• REQUIRED TASKS:
- A) Please extract the part of the fossil fuel funding interview from "The researcher recently" to "that at all." word for word.
- B) According to the fossil fuel funding interview, on what date will Eaton's case go before the courts?

Does fossil fuel funding impact university research? Emily Eaton, an associate professor at the University of Regina’s department of geography and environmental studies, wanted to find out. In 2017, she made a routine request for information regarding oil and gas companies that support research at the university. Her request was partially denied — the university agreed to release the amount of funding and the name of the research project, but not the name of the funder or the department or faculty that received the money.
Eaton took her concerns to Saskatchewan’s freedom of information and privacy commissioner, who ruled in the professor’s favour. The university has refused to release the information. Eaton’s case will go before the courts on Feb. 26.
The researcher recently spoke to Saskatchewan-based freelance journalist Patricia Dawn Robertson about the case and the motivation behind her work.
Patricia Dawn Robertson: What’s the tone like at work for you now? You have the support of the faculty association. Is it neutral, is it tense, or is it supportive?
Emily Eaton: I’ve only heard positive feedback about the importance of the case and support from my colleagues. I’m sure there are some that don’t support me, somewhere, but they’re not voicing that at all.

• SUPPLIED DATA:
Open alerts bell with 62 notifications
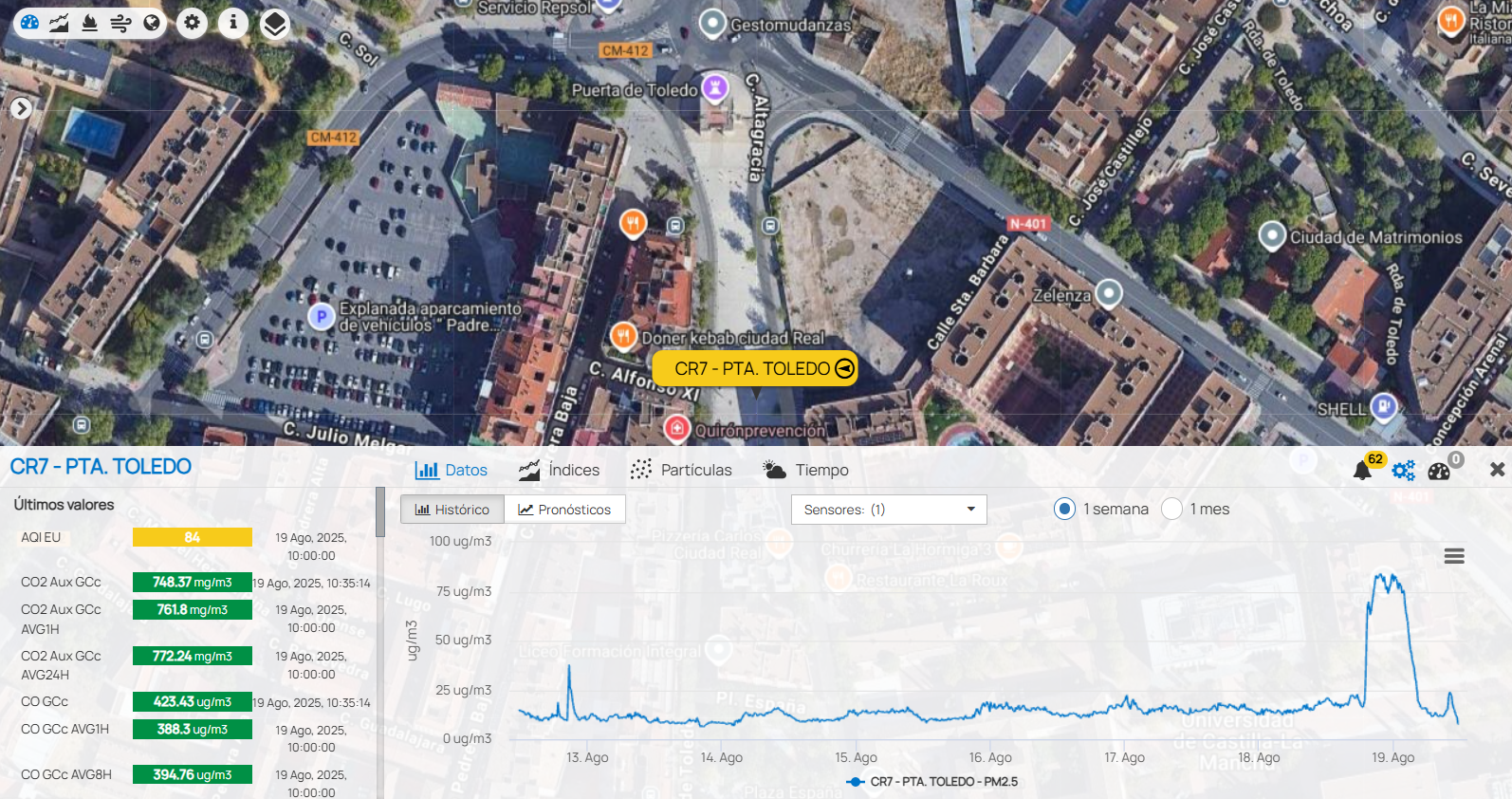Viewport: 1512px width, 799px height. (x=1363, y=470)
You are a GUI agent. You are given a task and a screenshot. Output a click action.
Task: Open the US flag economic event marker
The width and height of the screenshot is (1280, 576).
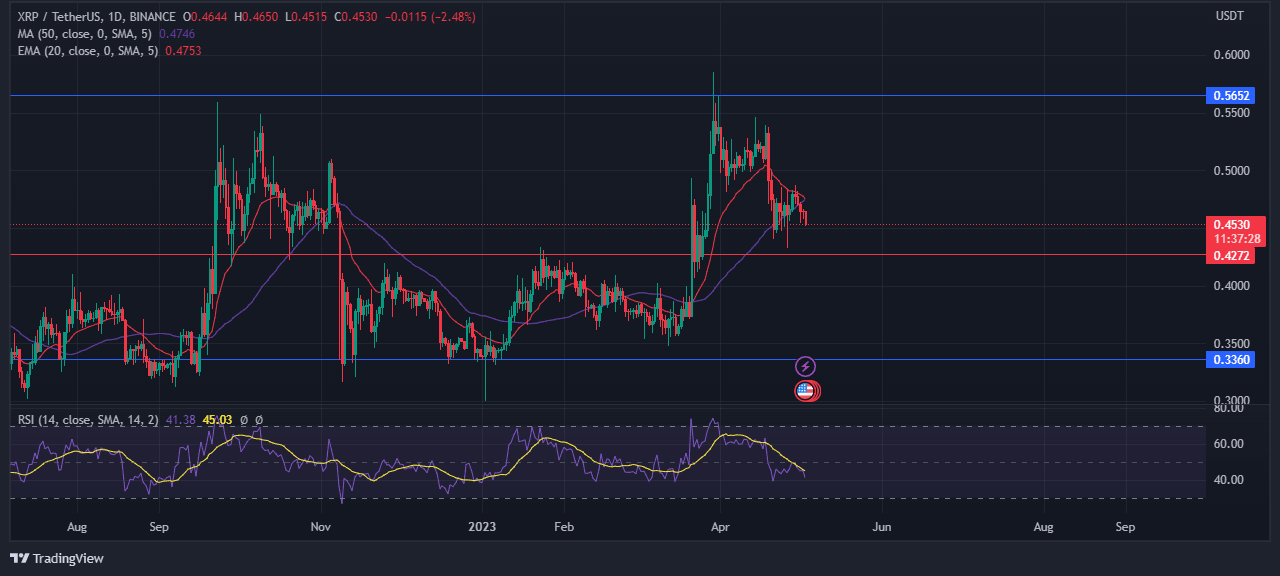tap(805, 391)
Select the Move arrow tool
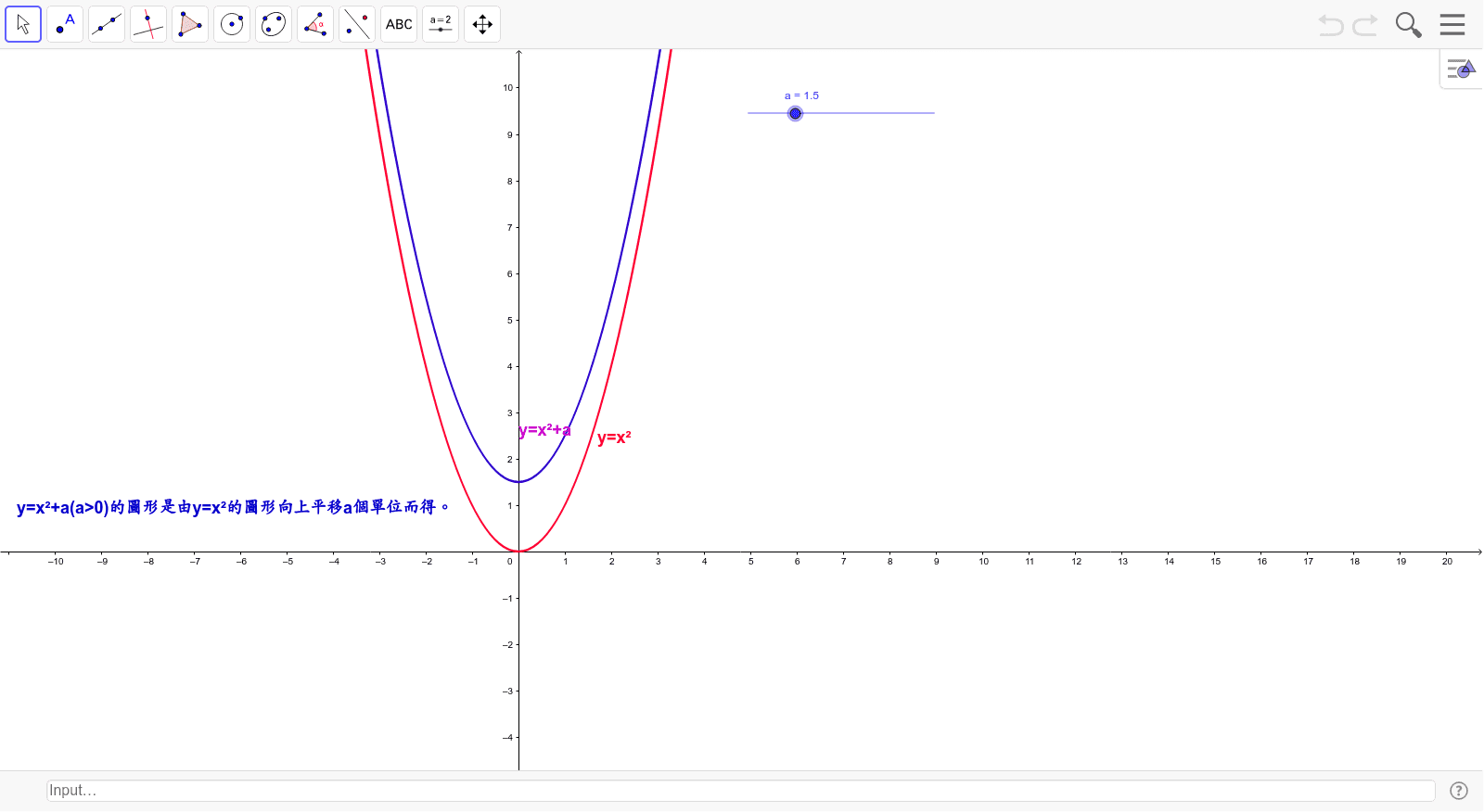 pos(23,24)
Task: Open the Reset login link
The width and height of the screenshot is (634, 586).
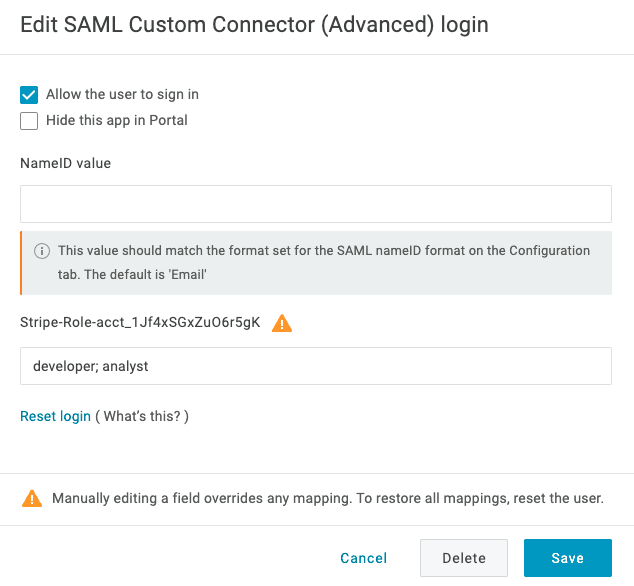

---

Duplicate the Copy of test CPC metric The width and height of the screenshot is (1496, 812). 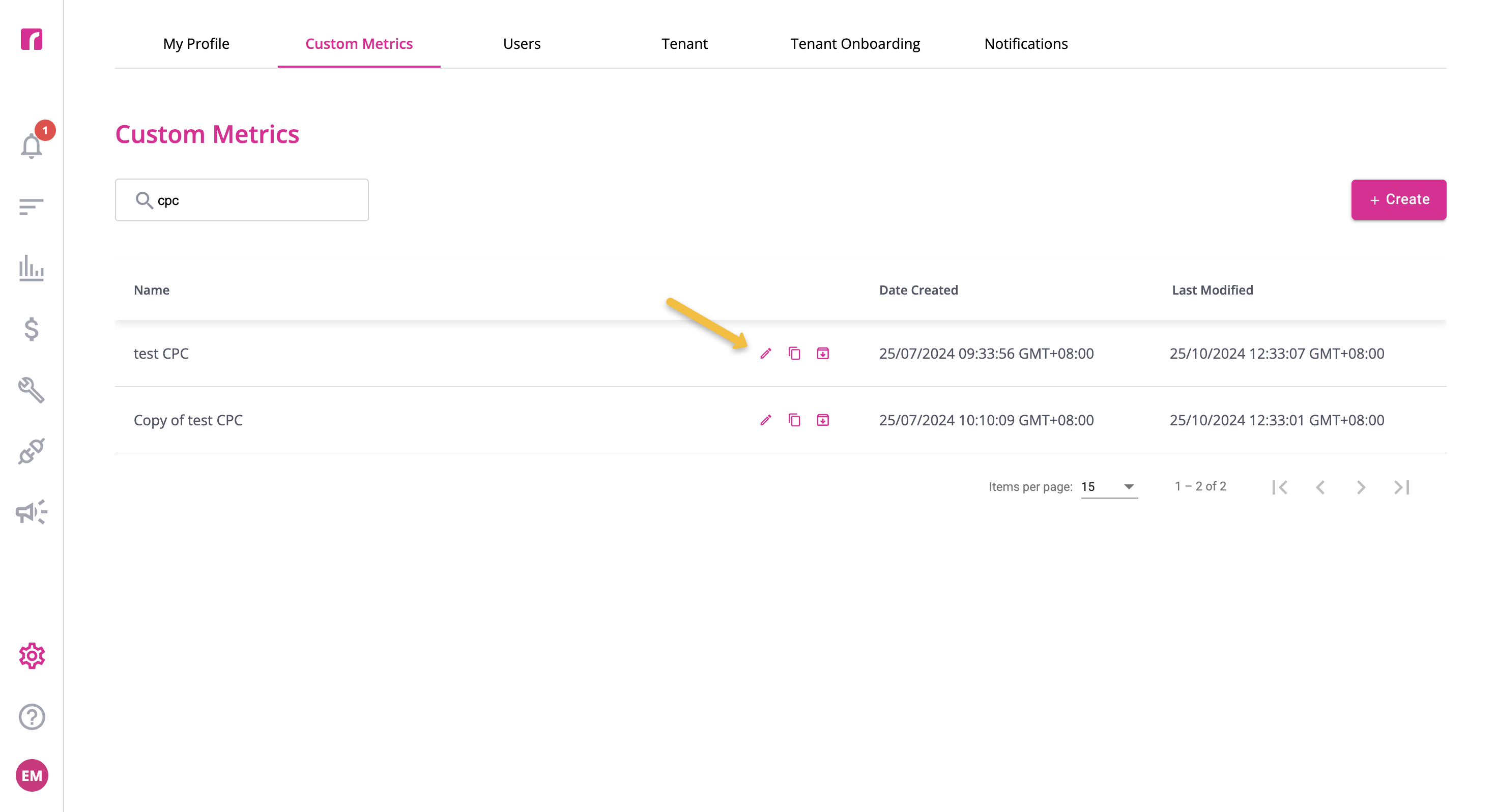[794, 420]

• OUTPUTS FOR THE TASKS:
- A)
The researcher recently spoke to Saskatchewan-based freelance journalist Patricia Dawn Robertson about the case and the motivation behind her work.
Patricia Dawn Robertson: What’s the tone like at work for you now? You have the support of the faculty association. Is it neutral, is it tense, or is it supportive?
Emily Eaton: I’ve only heard positive feedback about the importance of the case and support from my colleagues. I’m sure there are some that don’t support me, somewhere, but they’re not voicing that at all.

- B) Feb. 26